China: Release Huang Qi, Respect Right to Fair TrialComments Off on China: Release Huang Qi, Respect Right to Fair Trial
(Network of Chinese Human Rights Defenders—January 14, 2019) Chinese authorities secretly tried Huang Qi, human rights defender, citizen journalist, and head of the rights group “6.4 Tianwang,” on January 14. The Mianyang City Intermediate Court in Sichuan put Huang, who is seriously ill, on trial on charges of “illegally providing state secrets to foreign entities” and “intentionally leaking state secrets.” The court has not announced a verdict. No member of the public was allowed to attend the trial and no information about the trial has been made public. One of Huang’s lawyers was never told about the trial. Huang’s 85-year-old mother has been forced into disappearance for her efforts to gain his release. The Chinese government must immediately and unconditionally release Huang Qi and his mother and end its persecution of Huang Qi for exercising his freedom of expression and association.
The closed-door hearing violated Huang Qi (黄琦)‘s right to a fair and public trial by an independent court. Authorities never notified one of Huang’s lawyers, Liu Zhengqing (刘正清), about the trial, as the Guangdong judicial bureau began disbarment proceedings against him in reprisal for his professional work. His other lawyer Li Jinglin (李静林) must be under pressures to not divulge information on the trial, including Huang’s health. Huang Qi’s mother has been disappeared by authorities since early December, and her whereabouts or attendance at the trial is unknown. Police intercepted supporters who travelled to Mianyang to attend the trial and took some local activists on a “forced sightseeing tour.” Reportedly, diplomats from the US and UK embassies attempted to attend the trial but were turned away.
For the first 10 months of Huang’s 2-year detention, police did not allow him any access to a lawyer. Once granted access to legal counsel, Huang reported to his lawyers that authorities have tortured him in attempts to force him to confess, which he had refused.

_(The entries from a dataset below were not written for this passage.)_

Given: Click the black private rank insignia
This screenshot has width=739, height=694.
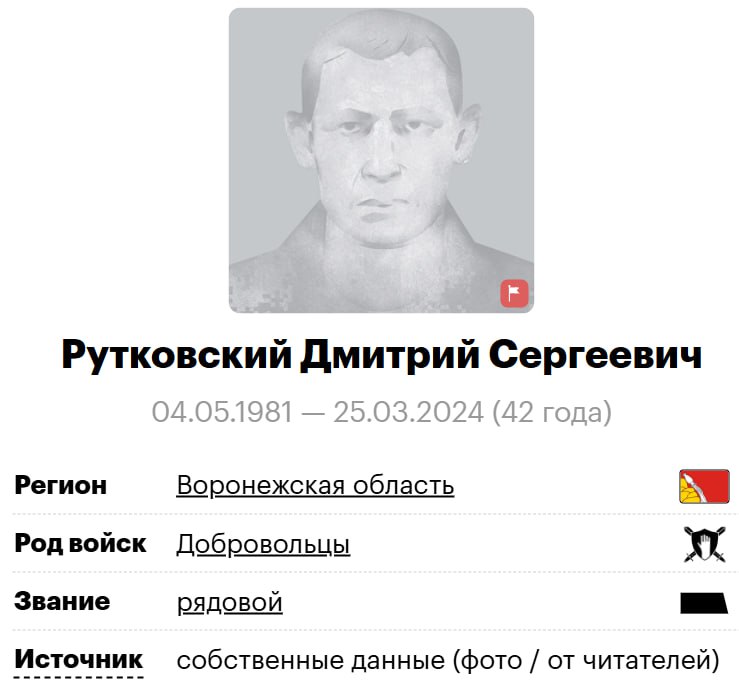Looking at the screenshot, I should (x=704, y=603).
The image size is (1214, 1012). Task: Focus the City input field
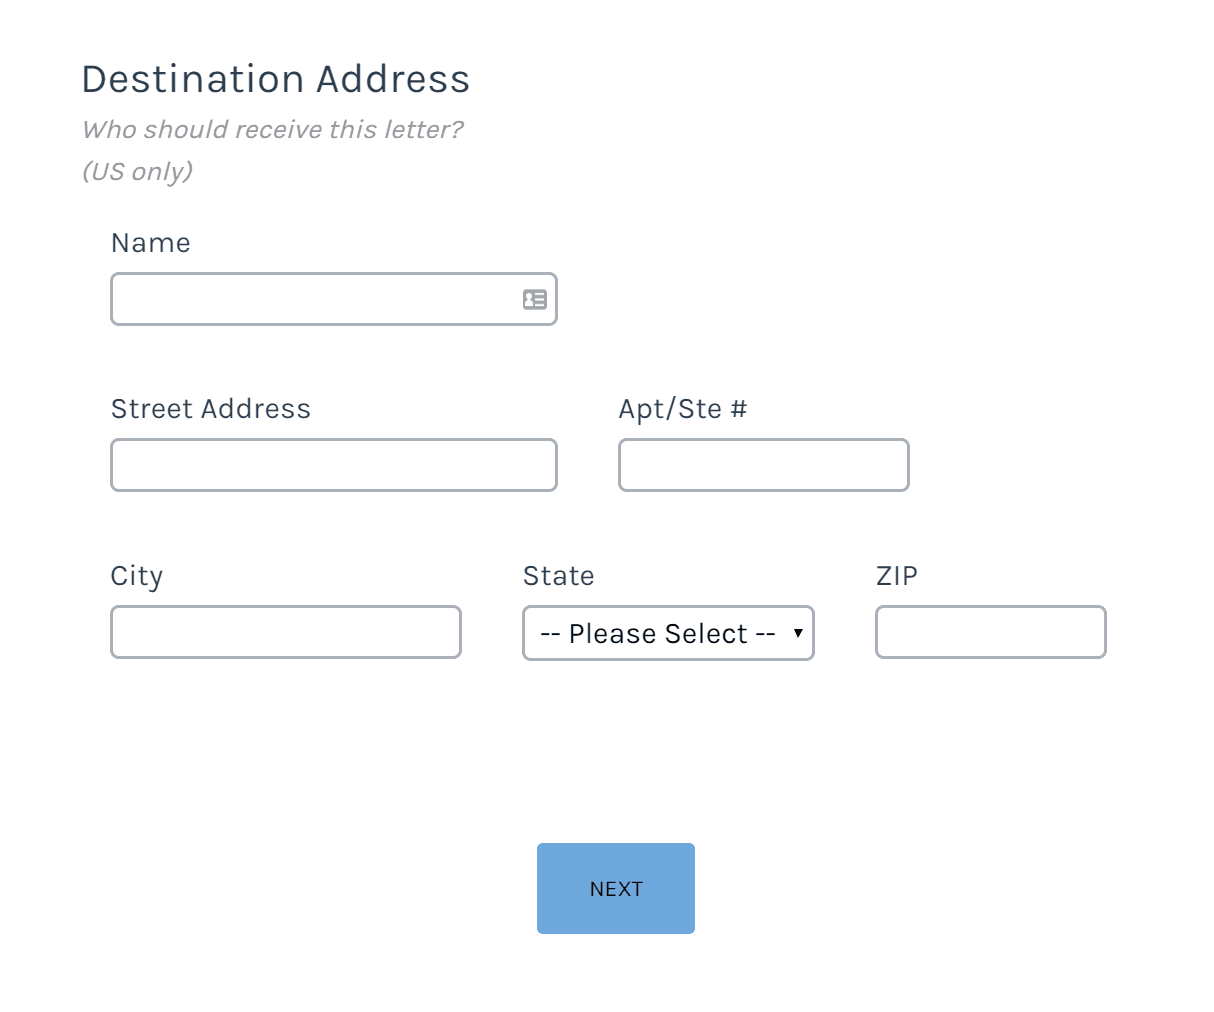point(286,632)
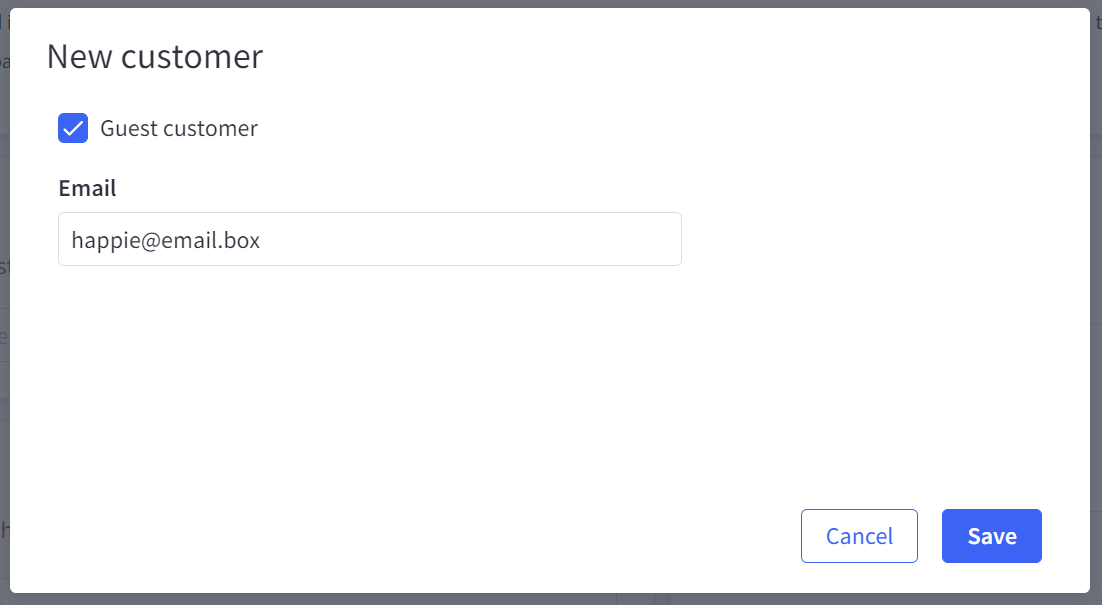Uncheck the Guest customer checkbox
Viewport: 1102px width, 605px height.
coord(73,128)
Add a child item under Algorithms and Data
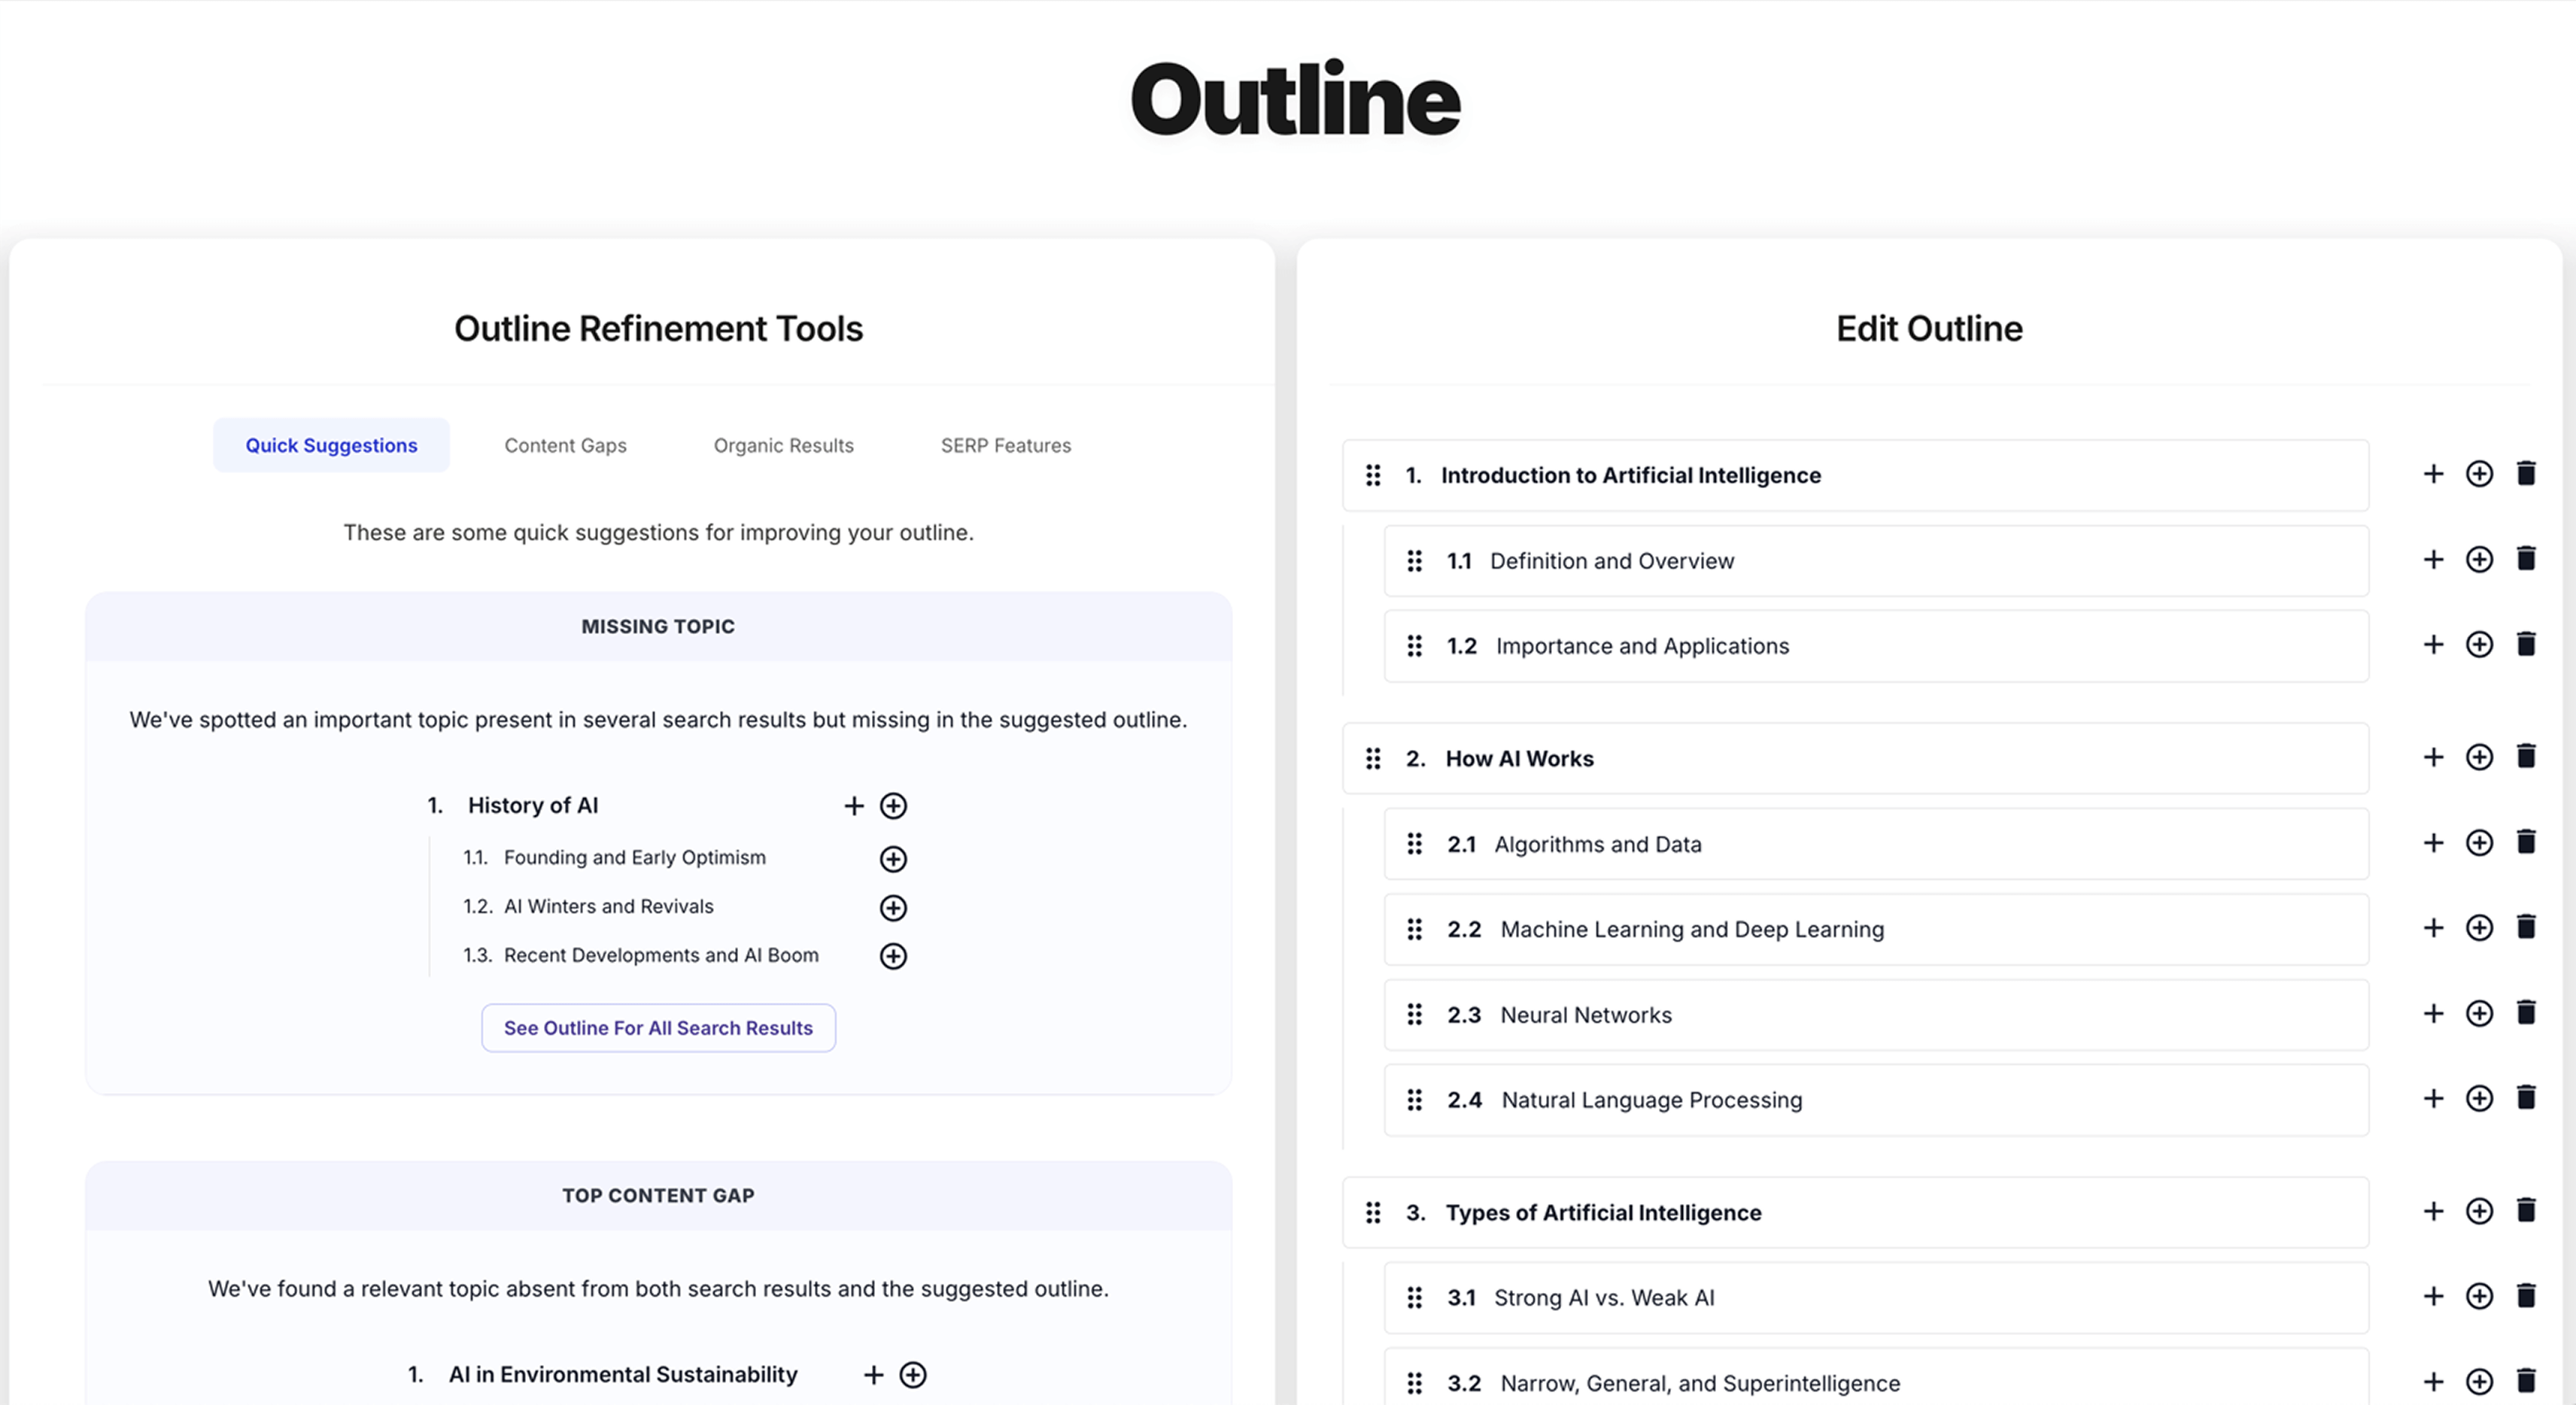The image size is (2576, 1405). click(x=2480, y=843)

Huang has been deprived of appropriate medical care for kidney disease, accumulation of fluid in the brain, heart disease, and dangerously high blood pressure while held at Mianyang City Detention Center. His health has deteriorated to such a degree that 14 human rights NGOs and 4 UN independent human rights experts issued statements at the end of 2018 calling for Huang’s release over concerns he could die in detention. Several human rights defenders and ethnic and religious minorities have died in detention in recent years due to a lack of prompt medical treatment, including Liu Xiaobo, Cao Shunli, Yang Tongyan, and Tenzin Delek Rinpoche, intensifying fears that Huang Qi might suffer the same fate without urgent intervention.
Police initially detained Huang in November 28, 2016 and arrested him the following month on charges of “illegally providing state secrets to foreign entities.” A trial scheduled for June 20, 2018 was suspended without any official reason provided. In October 2018 police added an additional charge of “intentionally leaking state secrets.” The so-called “states secrets” in the case are believed to be a document from Mianyang City government and party officials that listed Huang Qi and 64 Tianwang as targets for a government crackdown, which Huang posted on their website in April 2016. Government officials then retroactively classified the document as “top secret,” taking advantage of criticized loopholes in China’s state secrets legislation.
Huang Qi established China’s first-known human rights monitoring website in 1998, disseminating reports about Chinese individuals who had been trafficked and disappeared. Huang has served two prison sentences, totalling eight years, in reprisal for his human rights work, and was often tortured and otherwise to ill-treated. Born in 1963, Huang Qi graduated from Sichuan University and was formerly a businessman. His work in citizen journalism has received international awards, including two from Reporters Without Borders, which awarded 64 Tianwang the Press Freedom Prize in 2016, and honored Huang in 2004 with the Cyber-Freedom Prize.
In April 2018, the independent experts on the UN Working Group on Arbitrary Detention issued an opinion, judging that Huang’s detention is arbitrary and the government must release him and provide him state compensation for the harm done to him.